Durante entrevista no Jornal da 102, com Aclécio Prata, a diretora de Vigilância em Saúde, Maíza Daiane, chamou atenção para o aumento dos casos de síndromes respiratórias graves e destacou a importância da população buscar atendimento nas unidades de saúde logo nos primeiros sintomas.
Segundo ela, Lagarto, por ser município polo na região, também acaba absorvendo demandas de cidades vizinhas, com muitos casos sendo encaminhados ao Hospital Universitário de Lagarto (HUL).

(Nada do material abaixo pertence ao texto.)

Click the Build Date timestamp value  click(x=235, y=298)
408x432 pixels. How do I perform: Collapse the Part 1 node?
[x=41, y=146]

Apenas nos primeiros meses de 2026, já foram registrados 23 casos graves, com maior incidência a partir de fevereiro.
A diretora ressaltou que, ao longo de 2025, o município contabilizou 146 casos, e o ritmo atual acende um alerta para a possibilidade de aumento significativo, especialmente por se tratar de quadros mais graves.
Maíza destacou ainda que há uma cultura entre a população de não procurar a atenção básica diante de sintomas iniciais, optando por automedicação. Com isso, muitos pacientes só buscam atendimento quando o quadro já está mais avançado, o que dificulta o tratamento e pode levar a complicações.
Ela reforçou que as unidades de saúde do município estão abastecidas com medicamentos e testes, inclusive para gripe, e orientou que a população procure atendimento assim que surgirem os primeiros sintomas, evitando agravamentos e contribuindo para o controle das doenças.